Although there is no Louisiana case directly in point, we believe that it was the intention of the Legislature in enacting the Employment Security Law to provide for benefits for this claimant. We are of the opinion that the provisions of this statute are to be • construed liberally in favor of the unemployed worker. As was stated in Walker v. Brown, 160 So.2d 258 (La.App.2d Cir. 1964):

“If there is any ambiguity in the act, it should be resolved in favor of the employee as the law is well settled that the statute should be interpreted liberally so as to extend its benefits as far as possible within the bounds imposed by the expressed legislative restrictions. See Sewell v. Sharp (La.App. 2 Cir. 1958) 102 So.2d 259.”

We therefore are convinced that under a ■ liberal interpretation of the law coupled with facts which we feel are favorable to the employee, an employee’s terminating his employment because the employer failed to support him when a customer wrongfully committed an assault and battery on his person constitutes “good cause” within the terms of the Act for terminating employment and therefore this claimant is not disqualified from receiving unemployment compensation benefits.
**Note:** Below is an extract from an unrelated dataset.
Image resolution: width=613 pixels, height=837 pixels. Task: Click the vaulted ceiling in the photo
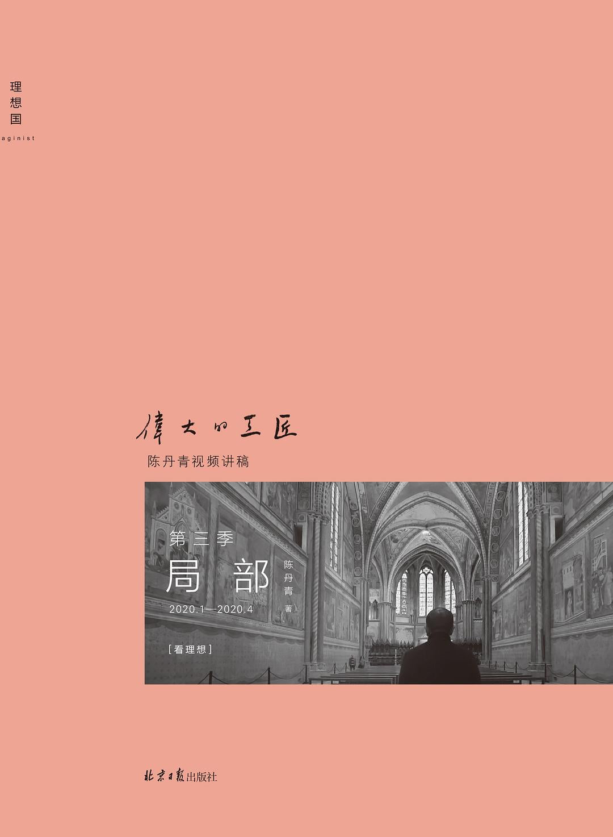(426, 511)
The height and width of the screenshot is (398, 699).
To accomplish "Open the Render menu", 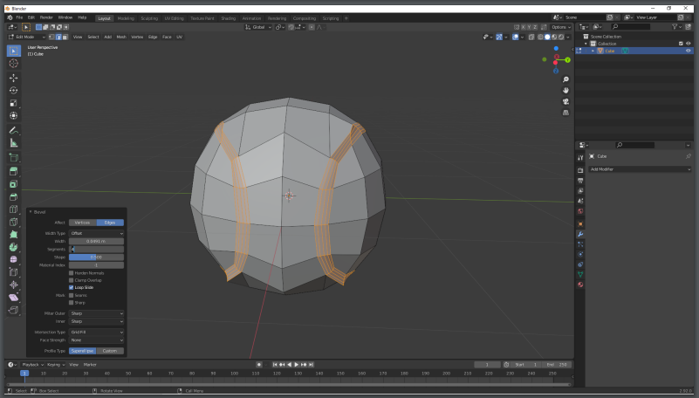I will click(46, 17).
For the foregoing reasons the judgment of the lower court is hereby affirmed. Costs of this proceeding to be borne by plaintiff-appellant, Southern Hardware and Lumber Company, Inc.

Affirmed.






Dissenting Opinion

STOULIG, Judge

(dissenting).

I respectfully dissent.

In my opinion the claimant was guilty of censurable conduct which adequately explains his employer’s failure to fully “take his side.” While the reprehensible attack upon Vesich cannot be condoned, it should not obscure the fact that the claimant himself was guilty of inexcusable conduct in calling the customer a “damn liar.” While I concur with the conclusion that the claimant was apparently doing his job properly and was wrongly accused of wasting time, I cannot accept the majority’s opinion that he was justified in defending himself in this manner. He did not merely inform the customer that he was mistaken, but, instead, using abusive language, accused him of deliberately lying, which accusation provoked the attack. The employer had a right to expect a more restrained response from his employee. He was entitled to expect that customers would be reasonably placated or that complaints would be referred to the attention of the proper supervisory personnel. This conclusion is in accord with the finding of the appeals referee as reflected in his report that the statement “the customer is always right” was intended only to mean that the customer should be placated in every way possible. It was certainly not meant to condone the attack.

*785Under these circumstances I do not find his attitude and comments, which were made only in the presence of claimant, sufficient to constitute good cause for the termination by Vesich of eight years employment, which had been marked by only pleasant relations.

I do not feel it was the intention of the Legislature in enacting the Employment Security Law to provide for benefits to an employee who terminated his employment in a situation such as this. The Legislature recognized an obligation to prevent the spread of unemployment (LSA-R.S. 23:1471) and in LSA-R.S. 23:1601 specifically disqualified from the benefits of the act those who quit their jobs without work-connected good cause. It is my opinion that this disqualification applies to the present claimant and the award of compensation to him violates both the spirit and the letter of the legislative enactment upon which this suit is based.